Фрагмент текста
══════

Иоганнес Бобровский, художник большого и разностороннего дарования, слишком поздно смог посвятить себя целиком литературе и умер в расцвете таланта.

В стихах И. Бобровского постоянно возникает славянский сельский ландшафт с колодцем, ветряком да церковкой, а то и величественный Новгород со стороны Ильмень–озера. Они восхищают, волнуют и обвиняют поэта: прекрасные пейзажи, увы, неразрывно связаны с его окопным опытом, с черными датами — 1941, 1942 годы. Из‑за этих глубоких внутренних конфликтов и возникает какая‑то особенная загадочная зыбкость его лирических картин, их недосказанность и прерывистый ритм.

══════

Записи набора данных

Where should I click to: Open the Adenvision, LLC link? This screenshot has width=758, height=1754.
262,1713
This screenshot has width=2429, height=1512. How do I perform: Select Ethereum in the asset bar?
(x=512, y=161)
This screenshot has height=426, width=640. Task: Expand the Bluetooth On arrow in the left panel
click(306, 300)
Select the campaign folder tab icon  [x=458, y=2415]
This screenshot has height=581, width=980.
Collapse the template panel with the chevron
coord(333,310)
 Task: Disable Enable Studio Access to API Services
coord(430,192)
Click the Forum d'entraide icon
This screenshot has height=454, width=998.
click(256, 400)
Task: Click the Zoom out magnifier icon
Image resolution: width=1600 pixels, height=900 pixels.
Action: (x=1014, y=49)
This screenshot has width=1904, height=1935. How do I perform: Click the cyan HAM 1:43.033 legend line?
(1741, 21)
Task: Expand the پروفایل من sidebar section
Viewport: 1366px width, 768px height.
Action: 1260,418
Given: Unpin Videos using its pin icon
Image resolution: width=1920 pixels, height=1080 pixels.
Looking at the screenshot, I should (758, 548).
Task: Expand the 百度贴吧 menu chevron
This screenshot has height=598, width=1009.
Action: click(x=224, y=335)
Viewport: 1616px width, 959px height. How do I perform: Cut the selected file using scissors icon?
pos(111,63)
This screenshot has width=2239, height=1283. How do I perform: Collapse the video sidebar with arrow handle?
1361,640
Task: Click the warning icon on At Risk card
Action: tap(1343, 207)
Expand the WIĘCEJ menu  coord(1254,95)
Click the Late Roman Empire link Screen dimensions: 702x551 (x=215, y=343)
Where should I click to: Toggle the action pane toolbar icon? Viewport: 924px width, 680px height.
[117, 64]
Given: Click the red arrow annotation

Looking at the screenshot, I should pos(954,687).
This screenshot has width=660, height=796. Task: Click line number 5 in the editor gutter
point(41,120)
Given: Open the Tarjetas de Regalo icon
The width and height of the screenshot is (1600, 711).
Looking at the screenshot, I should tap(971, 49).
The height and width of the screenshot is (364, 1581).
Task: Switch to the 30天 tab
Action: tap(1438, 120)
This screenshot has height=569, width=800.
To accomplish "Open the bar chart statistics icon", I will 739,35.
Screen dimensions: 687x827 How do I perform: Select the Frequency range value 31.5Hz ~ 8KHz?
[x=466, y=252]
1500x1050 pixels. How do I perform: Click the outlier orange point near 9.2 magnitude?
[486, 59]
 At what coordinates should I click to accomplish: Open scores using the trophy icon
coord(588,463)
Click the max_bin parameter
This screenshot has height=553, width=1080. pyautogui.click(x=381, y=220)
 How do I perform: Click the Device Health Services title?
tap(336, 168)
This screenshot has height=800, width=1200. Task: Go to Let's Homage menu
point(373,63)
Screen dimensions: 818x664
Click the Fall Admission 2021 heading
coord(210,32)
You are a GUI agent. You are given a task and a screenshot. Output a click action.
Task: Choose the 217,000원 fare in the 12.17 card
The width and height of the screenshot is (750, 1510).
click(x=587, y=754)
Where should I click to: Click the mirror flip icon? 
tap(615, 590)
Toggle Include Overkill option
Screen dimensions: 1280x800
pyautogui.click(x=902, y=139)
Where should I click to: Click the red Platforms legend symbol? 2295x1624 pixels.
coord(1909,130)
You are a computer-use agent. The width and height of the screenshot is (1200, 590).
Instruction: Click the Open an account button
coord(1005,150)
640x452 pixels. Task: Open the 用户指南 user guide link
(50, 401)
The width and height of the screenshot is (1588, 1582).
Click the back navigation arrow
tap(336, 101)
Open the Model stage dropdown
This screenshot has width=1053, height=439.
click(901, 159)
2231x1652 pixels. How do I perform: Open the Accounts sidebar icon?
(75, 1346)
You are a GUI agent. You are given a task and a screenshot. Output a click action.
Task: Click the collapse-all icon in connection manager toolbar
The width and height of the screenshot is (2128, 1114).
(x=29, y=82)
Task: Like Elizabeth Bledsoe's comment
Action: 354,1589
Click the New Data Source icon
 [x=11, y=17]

══════

Требования к заданиям
a) Перепишите без изменений отрывок из фрагмента о Бобровском от слов «Иоганнес Бобровский, художник» до слов «и прерывистый ритм.».
b) Ответьте на вопросы по фрагменту о Бобровском.
(i) Какой город возникает в стихах Бобровского?
(ii) Какие годы названы черными датами?
(iii) В какую пору таланта умер Бобровский?
Отвечайте, опираясь только на фрагмент о Бобровском.

Ответы к заданиям
a)
Иоганнес Бобровский, художник большого и разностороннего дарования, слишком поздно смог посвятить себя целиком литературе и умер в расцвете таланта.

В стихах И. Бобровского постоянно возникает славянский сельский ландшафт с колодцем, ветряком да церковкой, а то и величественный Новгород со стороны Ильмень–озера. Они восхищают, волнуют и обвиняют поэта: прекрасные пейзажи, увы, неразрывно связаны с его окопным опытом, с черными датами — 1941, 1942 годы. Из‑за этих глубоких внутренних конфликтов и возникает какая‑то особенная загадочная зыбкость его лирических картин, их недосказанность и прерывистый ритм.

b)
(i) Новгород, увиденный со стороны Ильмень-озера.
(ii) 1941 и 1942 годы.
(iii) В расцвете таланта.